12/11/2009
By Stephen Rebello
Director: Clint Eastwood
MPAA Rating: (PG-13)
Studio: Warner Bros.
Clint Eastwood has made an audience-pleaser with real-life sports movie Invictus. At stage center is Morgan Freeman playing Nelson Mandela who, after the collapse of apartheid in South Africa and his release from a 27-year prison sentence on a charge of sedition, gets elected as the country’s president. To help boost national pride and close the ugly racial divide between blacks and whites, Mandela inspires the captain of the nation’s losing rugby team (Matt Damon) to go for greatness, climaxing in a rousing 1995 Rugby World Cup Match showdown between South Africa and New Zealand.

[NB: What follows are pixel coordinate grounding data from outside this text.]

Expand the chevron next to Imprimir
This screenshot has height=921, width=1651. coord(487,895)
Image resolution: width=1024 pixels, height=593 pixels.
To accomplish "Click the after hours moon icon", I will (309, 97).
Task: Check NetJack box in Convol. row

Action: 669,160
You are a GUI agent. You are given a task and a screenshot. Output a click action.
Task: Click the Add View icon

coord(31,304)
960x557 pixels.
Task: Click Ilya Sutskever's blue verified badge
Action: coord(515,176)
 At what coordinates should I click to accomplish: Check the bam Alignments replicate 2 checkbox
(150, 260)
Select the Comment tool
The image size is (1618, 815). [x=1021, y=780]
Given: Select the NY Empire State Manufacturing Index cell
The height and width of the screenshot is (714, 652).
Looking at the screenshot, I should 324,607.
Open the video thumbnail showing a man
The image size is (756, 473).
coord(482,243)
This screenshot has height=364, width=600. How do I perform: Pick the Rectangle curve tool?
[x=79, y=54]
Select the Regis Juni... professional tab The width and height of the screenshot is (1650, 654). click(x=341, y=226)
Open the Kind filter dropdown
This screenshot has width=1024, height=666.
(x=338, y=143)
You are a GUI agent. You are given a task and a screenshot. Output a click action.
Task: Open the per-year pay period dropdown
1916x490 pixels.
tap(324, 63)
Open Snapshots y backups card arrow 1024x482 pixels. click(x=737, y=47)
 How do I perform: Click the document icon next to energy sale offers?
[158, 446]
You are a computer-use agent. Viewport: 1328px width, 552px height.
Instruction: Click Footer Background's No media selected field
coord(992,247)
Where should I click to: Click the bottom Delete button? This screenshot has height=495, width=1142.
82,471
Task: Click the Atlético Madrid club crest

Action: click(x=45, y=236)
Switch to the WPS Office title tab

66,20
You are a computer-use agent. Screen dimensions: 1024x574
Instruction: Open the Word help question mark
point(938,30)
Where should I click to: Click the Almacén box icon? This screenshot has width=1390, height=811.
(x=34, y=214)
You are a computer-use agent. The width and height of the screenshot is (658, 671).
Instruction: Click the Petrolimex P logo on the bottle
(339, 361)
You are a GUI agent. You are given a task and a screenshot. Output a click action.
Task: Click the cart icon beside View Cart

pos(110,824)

Although it’d be naïve to believe that racial tensions in South Africa were waved away by a rugby match, there’s no denying that the film depicts a transformative time in politics. With solid direction, good performances and a dignified screenplay by Anthony Peckham based on John Carlin’s book Playing the Enemy, Invictus (taken from the title of an 1875 poem beloved by Mandela) is admirable and enjoyable, if not deep or incisive. Damon convincingly tones down his movie-star wattage to better blend into the team mentality of the ensemble. Freeman, realizing a long-held dream of playing Mandela, is charming, charismatic and noble. Eastwood, who filmed the movie in South Africa, approaches things in a spare, thoroughly professional style without moralizing about apartheid or bogging down the action by explaining the rules of rugby. In these days of moviemaking excess, that held-back, classic technique itself amounts to something radical.